Expression profiling of genes associated with various PH animal models. (A) Representative heat map of RNA-seq analysis in WT, Egln1^Tie2 (CKO) and EH2 mouse lungs (n=3 mice/group). (B-D) RNA-seq analysis of HIF-α target genes (B), PH-causing genes (C, D) in mouse lungs. (E) Representative diagram showing increased Cxcl12 expression in Egln1^Tie2 lungs whereas inhibited in EH2 lungs identified by RNA-seq analysis. (F) QRT-PCR analysis of expression of genes known upregulated in published PH animal models. Data are expressed as mean ± SD (n=4 WT, 6 CKO and 6 EH2). (G) QRT-PCR analysis of expression of genes known downregulated in PH animal models. *, P < 0.05; **, P < 0.01; ***, P < 0.001. ANOVA followed by Games-Howell post hoc analysis was used for statistical analysis.

Figure 8

HIF-2α-mediated induction of CXCL12 in lung ECs induced SMC proliferation and contributed to severe PAH in Egln1^Tie2 mice. (A) QRT-PCR analysis demonstrating HIF- 2α-dependent induction of CXCL12 in PHD2-deficient ECs. Small interfering RNAs specific for either PHD2, HIF1A, or HIF2A were transfected to human lung microvascular ECs. Scramble RNA against PHD2 was also transfected as a control. Data are expressed as mean ± SD (n=3). (B) Representative micrographs showing PHD2-deficient ECs induced SMC proliferation employing the Transwell co-culture system. Proliferating SMCs were immunostained with anti-BrdU antibody (green). Scale bar, 50 µm. (C) Quantification showing PHD2-deficient ECs induced a marked increase of SMC proliferation which was partially inhibited by knockdown of CXCL12. n=3. (D) QRT-PCR analysis demonstrating siRNA- mediated knockdown of CXCL12 in human lung ECs. (E) Cxcl12 expression was markedly induced in Egln1^Tie2 (CKO) lungs in a HIF-2α but not HIF-1α-dependent manner.
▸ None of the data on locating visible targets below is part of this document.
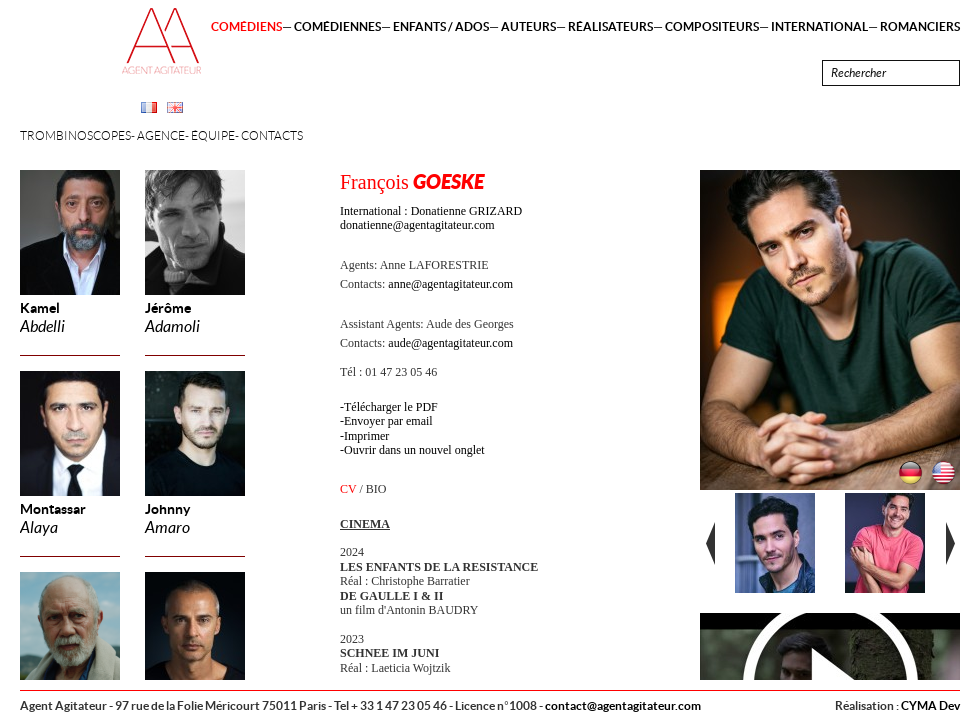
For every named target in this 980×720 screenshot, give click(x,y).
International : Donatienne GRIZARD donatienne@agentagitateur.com (431, 218)
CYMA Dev (930, 705)
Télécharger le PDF (391, 407)
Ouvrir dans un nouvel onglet (414, 450)
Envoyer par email (388, 421)
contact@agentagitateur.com (623, 705)
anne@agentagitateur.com (450, 284)
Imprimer (366, 436)
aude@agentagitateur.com (450, 343)
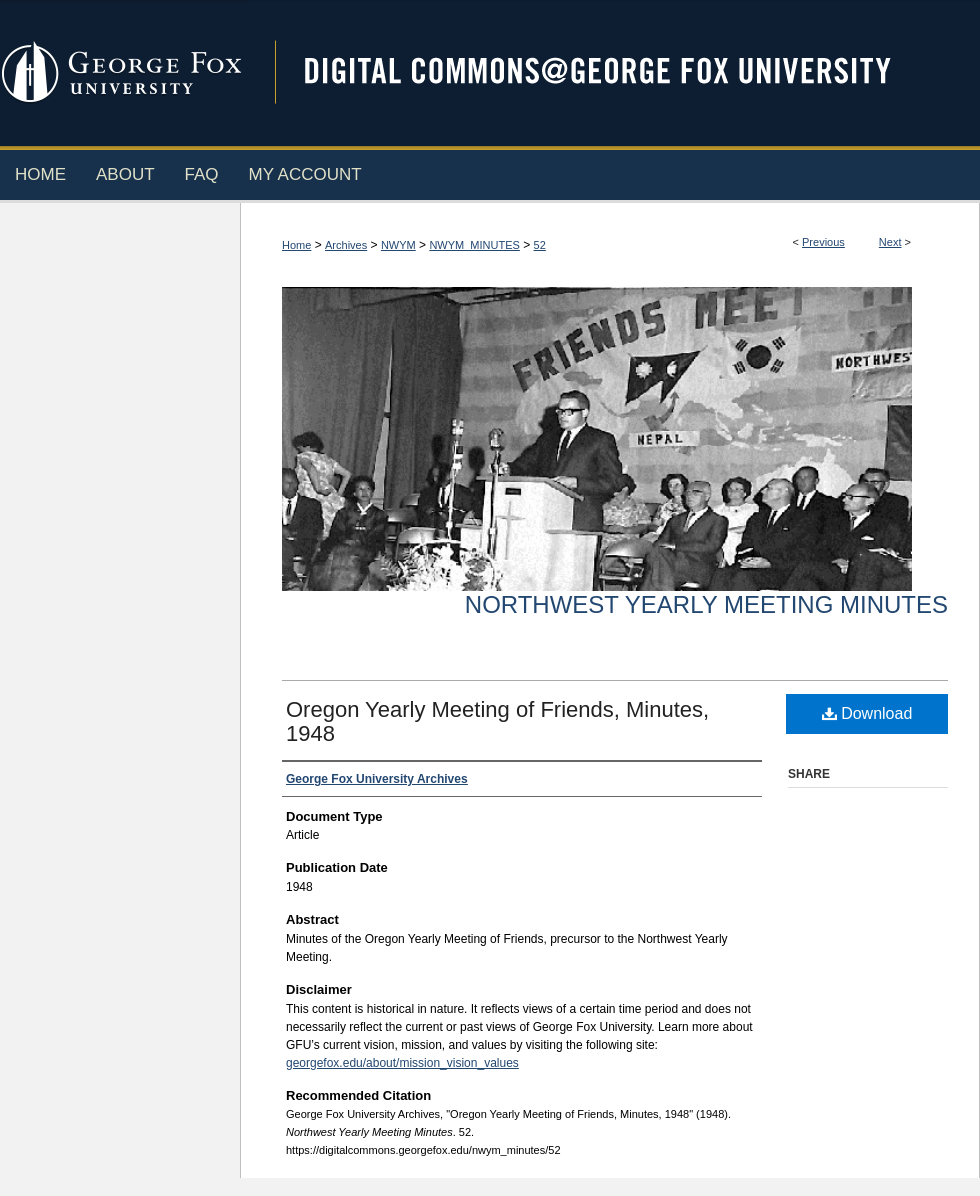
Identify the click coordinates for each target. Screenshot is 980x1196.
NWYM (398, 245)
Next (890, 242)
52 (540, 245)
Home (296, 245)
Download (867, 713)
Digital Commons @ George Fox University (615, 72)
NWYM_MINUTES (474, 245)
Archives (346, 245)
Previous (823, 242)
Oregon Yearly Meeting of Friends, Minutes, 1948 (497, 721)
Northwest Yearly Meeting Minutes (706, 604)
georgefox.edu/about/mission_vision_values (402, 1063)
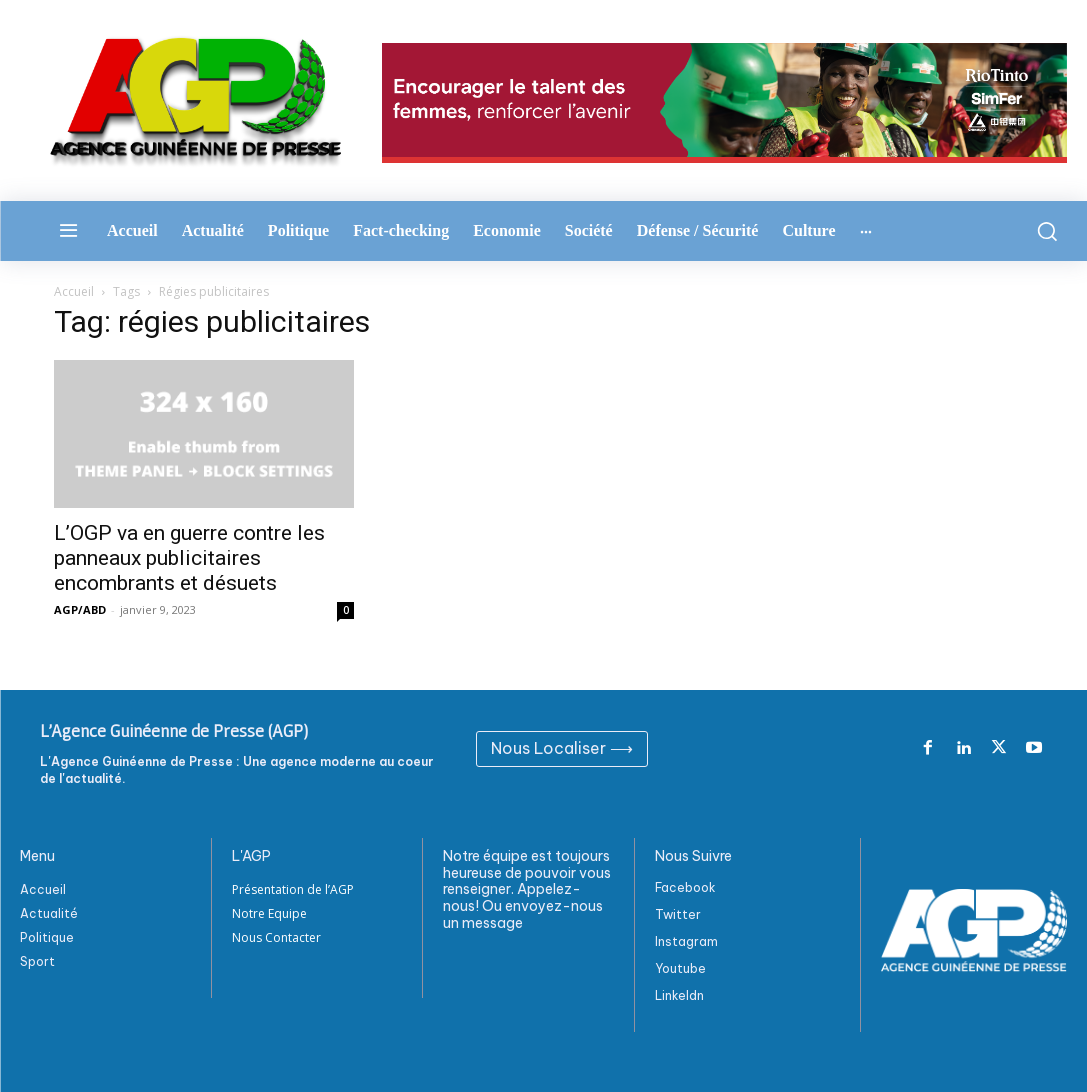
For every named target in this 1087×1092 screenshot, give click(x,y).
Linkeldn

Lung tissues were collected from 1.5 mo old mice. (F) Generation of a mouse model with genetic deletions of both Egln1 and Cxcl12 (ECx). (G) ECx mice exhibited markedly decreased RVSP compared to CKO mice (3.5 mo old). (H) RV hypertrophy was also partially inhibited in ECx mice. **, P < 0.01; ***, P < 0.001. ANOVA followed by Games-Howell post hoc analysis was used for statistical analysis (A, C, E). Student’s t test was used for statistical analysis (D, G, H). (I) A diagram showing the model that PHD2 deficiency in ECs and HCs induces obliterative pulmonary vascular remodeling and severe PAH. Endothelial PHD2 deficiency is essential for the development of PAH while PHD2 deficiency in HCs promotes the severity of the disease. Through HIF-2α activation, PHD2 deficiency induces dysregulation of multiple signaling pathways in mouse lungs which may act together to induce severe pulmonary vascular remodeling including vascular occlusion and formation of plexiform-like lesions as well as vasoconstriction and thereby severe PAH and RV failure.